There are two ways of doing this:

  • you can either pass the name of the environment variables to the experiment definition as follows (recommended):

    {
        "saltstack": {
            "SALTMASTER_HOST": {
                "type": "env",
                "key": "SALTMASTER_HOST"
            },
            "SALTMASTER_USER": {
                "type": "env",
                "key": "SALTMASTER_USER"
            },
            "SALTMASTER_PASSWORD": {
                "type": "env",
                "key": "SALTMASTER_PASSWORD"
            }
        }
    }
    {
        "saltstack": {
            "SALTMASTER_HOST": {
                "type": "env",
                "key": "SALTMASTER_HOST"
            },
            "SALTMASTER_TOKEN": {
                "type": "env",
                "key": "SALTMASTER_TOKEN"
            }
        }
    }
  • or you inject the secrets explicitly to the experiment definition:

    {
        "saltstack": {
            "SALTMASTER_HOST": "https://172.10.20.666",
            "SALTMASTER_USER": "username",
            "SALTMASTER_PASSWORD": "password"
        }
    }
    {
        "saltstack": {
            "SALTMASTER_HOST": "https://172.10.20.666",
            "SALTMASTER_TOKEN": "abcd1234abcd1234abcd1234"
        }
    }

    Additionally you may directly use if you are on the SaltMaster

Putting it all together

Here is a full example:

{
  "version": "1.0.0",
  "title": "...",
  "description": "...",
  "tags": [
    "azure",
    "kubernetes",
	"aks",
	"node"
  ],
  "configuration": {
    "saltstack": {
        "environment": "azure"
	}
  },
  "secrets": {
   "saltstack": {
       "SALTMASTER_HOST": "https://172.20.1.172:8000",
       "SALTMASTER_USER": "saltuser",
       "SALTMASTER_PASSWORD": "asfasfasdfa"
    }
   },
  "steady-state-hypothesis": {
    "title": "Services are all available and healthy",
    "probes": [
      {
        "type": "probe",
        "name": "check_minions_online",
        "provider": {
          "type": "python",
          "module": "chaossaltstack.machine.probes",
          "func": "is_minion_online",
          "arguments": {
              "instance_ids": [ "PABCDEFGS0016","PABCDEFGS0666" ]
          },
          "secrets": ["saltstack"]
        }
      }
    ]
  },
  "method": [
    {
        "type": "action",
        "name": "stress_cpu",
        "provider": {
            "type": "python",
          "module": "chaossaltstack.machine.probes",
            "module": "saltstack.machine.actions",
            "func": "stress_cpu",
            "arguments": {
                "execution_duration": "300",
                "instance_ids": [ "PABCDEFGS0016","PABCDEFGS0666" ]
            },
            "secrets": ["saltstack"]
        }
    }
  ],
  "rollbacks": [
    
  ]
}

Contribute

If you wish to contribute more functions to this package, you are more than welcome to do so. Please, fork this project, make your changes following the usual PEP 8 code style, sprinkling with tests and submit a PR for review.
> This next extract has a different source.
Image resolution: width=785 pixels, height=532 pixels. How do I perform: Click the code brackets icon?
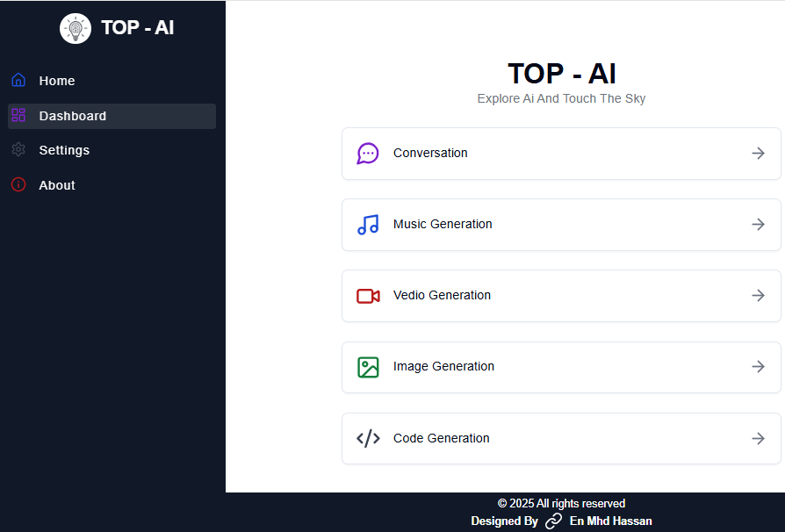point(368,438)
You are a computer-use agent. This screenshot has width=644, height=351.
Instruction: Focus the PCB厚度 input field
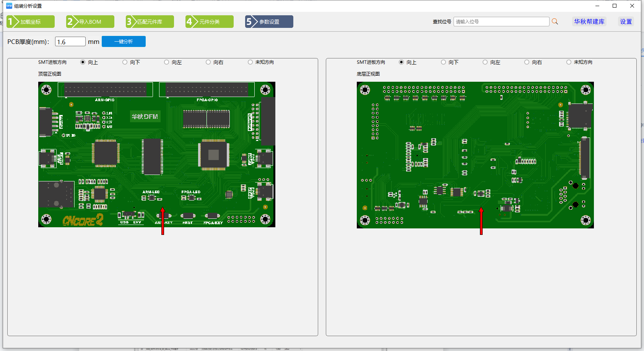pos(70,42)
The Chaos Toolkit projects require all contributors must sign a Developer Certificate of Origin on each commit they would like to merge into the master branch of the repository. Please, make sure you can abide by the rules of the DCO before submitting a PR.

Develop

If you wish to develop on this project, make sure to install the development dependencies. But first, create a virtual environment and then install those dependencies.

$ pip install -r requirements-dev.txt -r requirements.txt 

Then, point your environment to this directory:

$ pip install -e .

Now, you can edit the files and they will be automatically be seen by your environment, even when running from the chaos command locally.